### [Task objective]
Which lines below hold the word "dimensions"? Copy all of them.

Stored dataset items
********************

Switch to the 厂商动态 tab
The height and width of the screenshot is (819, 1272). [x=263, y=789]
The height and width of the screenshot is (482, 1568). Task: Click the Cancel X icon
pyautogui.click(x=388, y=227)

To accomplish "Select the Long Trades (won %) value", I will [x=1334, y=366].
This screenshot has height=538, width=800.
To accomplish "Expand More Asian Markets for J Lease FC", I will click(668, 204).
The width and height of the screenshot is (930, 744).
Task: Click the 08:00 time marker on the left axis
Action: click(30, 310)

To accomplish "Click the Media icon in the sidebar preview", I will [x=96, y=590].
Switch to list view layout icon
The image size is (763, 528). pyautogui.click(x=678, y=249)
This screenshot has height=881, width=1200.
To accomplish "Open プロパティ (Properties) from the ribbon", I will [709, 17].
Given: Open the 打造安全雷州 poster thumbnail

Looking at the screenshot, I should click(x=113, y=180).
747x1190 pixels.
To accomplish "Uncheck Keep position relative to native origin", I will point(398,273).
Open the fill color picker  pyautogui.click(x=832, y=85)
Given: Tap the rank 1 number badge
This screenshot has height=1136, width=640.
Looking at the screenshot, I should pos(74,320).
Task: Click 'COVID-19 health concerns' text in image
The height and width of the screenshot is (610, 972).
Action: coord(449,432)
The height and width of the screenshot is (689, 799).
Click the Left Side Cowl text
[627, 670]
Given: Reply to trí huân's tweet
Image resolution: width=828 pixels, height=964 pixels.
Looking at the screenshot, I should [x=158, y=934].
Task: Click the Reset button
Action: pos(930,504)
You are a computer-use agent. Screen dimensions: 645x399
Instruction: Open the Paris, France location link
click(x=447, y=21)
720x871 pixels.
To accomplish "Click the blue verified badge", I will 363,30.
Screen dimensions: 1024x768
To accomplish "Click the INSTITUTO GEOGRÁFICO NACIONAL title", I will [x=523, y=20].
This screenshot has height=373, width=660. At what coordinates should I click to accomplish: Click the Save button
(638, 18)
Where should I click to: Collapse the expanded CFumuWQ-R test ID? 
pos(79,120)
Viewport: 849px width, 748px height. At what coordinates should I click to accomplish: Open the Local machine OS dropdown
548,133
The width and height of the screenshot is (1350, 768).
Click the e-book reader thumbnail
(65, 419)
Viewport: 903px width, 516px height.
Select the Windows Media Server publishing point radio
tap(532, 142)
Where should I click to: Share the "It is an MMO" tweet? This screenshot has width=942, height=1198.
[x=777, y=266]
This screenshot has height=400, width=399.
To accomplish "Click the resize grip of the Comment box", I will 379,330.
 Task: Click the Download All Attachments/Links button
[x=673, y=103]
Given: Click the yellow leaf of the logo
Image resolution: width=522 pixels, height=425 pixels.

********************

### [Reply]
You are a computer-use agent. Screen dimensions: 645x399
Screen dimensions: 1024x768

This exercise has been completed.